— TASK TO COMPLETE —
Scan the entries below for the word "anzeigen". Copy out every line in which it occurs.
━━━ DATA SHOWN ━━━
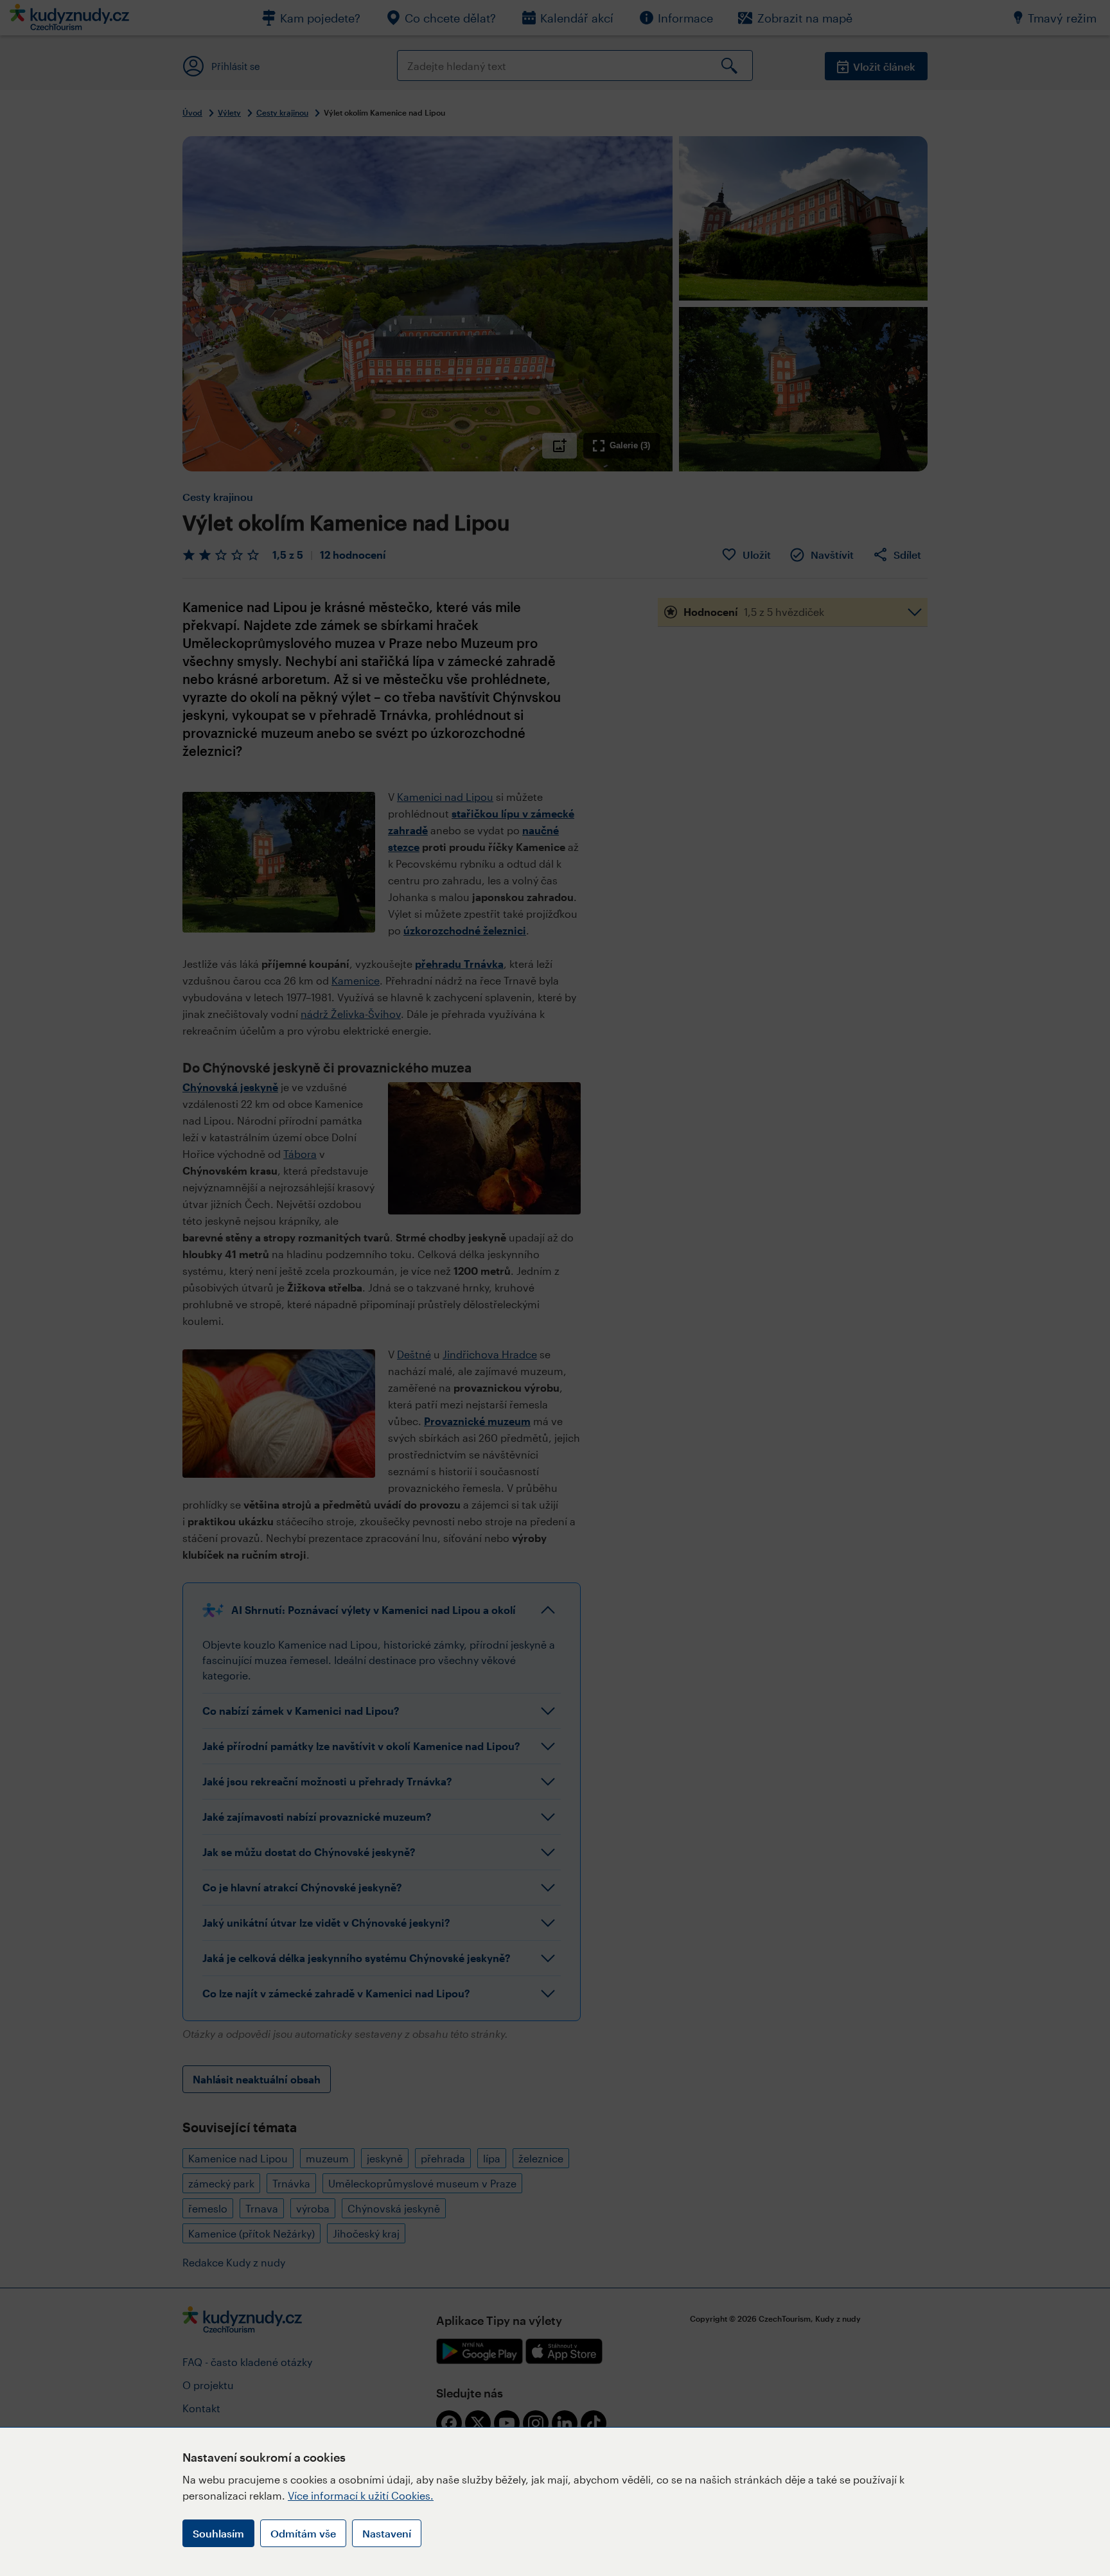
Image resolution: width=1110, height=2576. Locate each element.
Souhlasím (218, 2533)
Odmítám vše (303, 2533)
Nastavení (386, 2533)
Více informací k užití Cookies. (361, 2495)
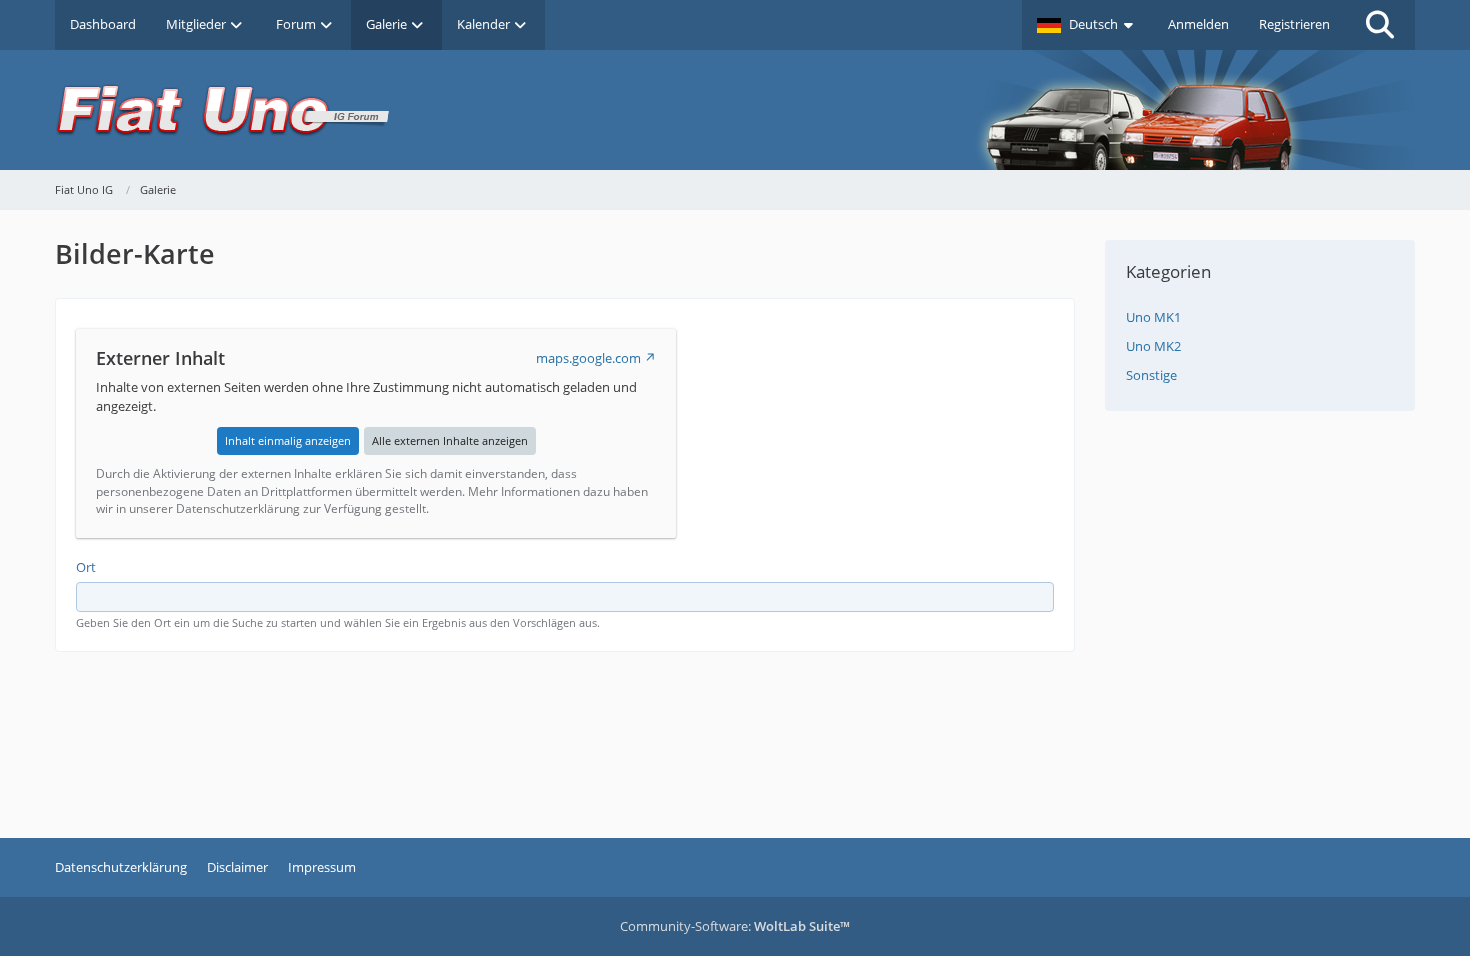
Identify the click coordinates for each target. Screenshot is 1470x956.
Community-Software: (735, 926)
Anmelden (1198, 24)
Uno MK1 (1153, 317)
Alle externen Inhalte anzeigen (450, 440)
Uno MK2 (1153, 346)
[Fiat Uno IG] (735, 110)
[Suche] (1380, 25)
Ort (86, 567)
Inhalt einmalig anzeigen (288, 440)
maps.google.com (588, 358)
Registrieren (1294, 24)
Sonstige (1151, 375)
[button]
━━━
— REPLY TO THE TASK —
Alle externen Inhalte anzeigen (450, 440)
Inhalt einmalig anzeigen (288, 440)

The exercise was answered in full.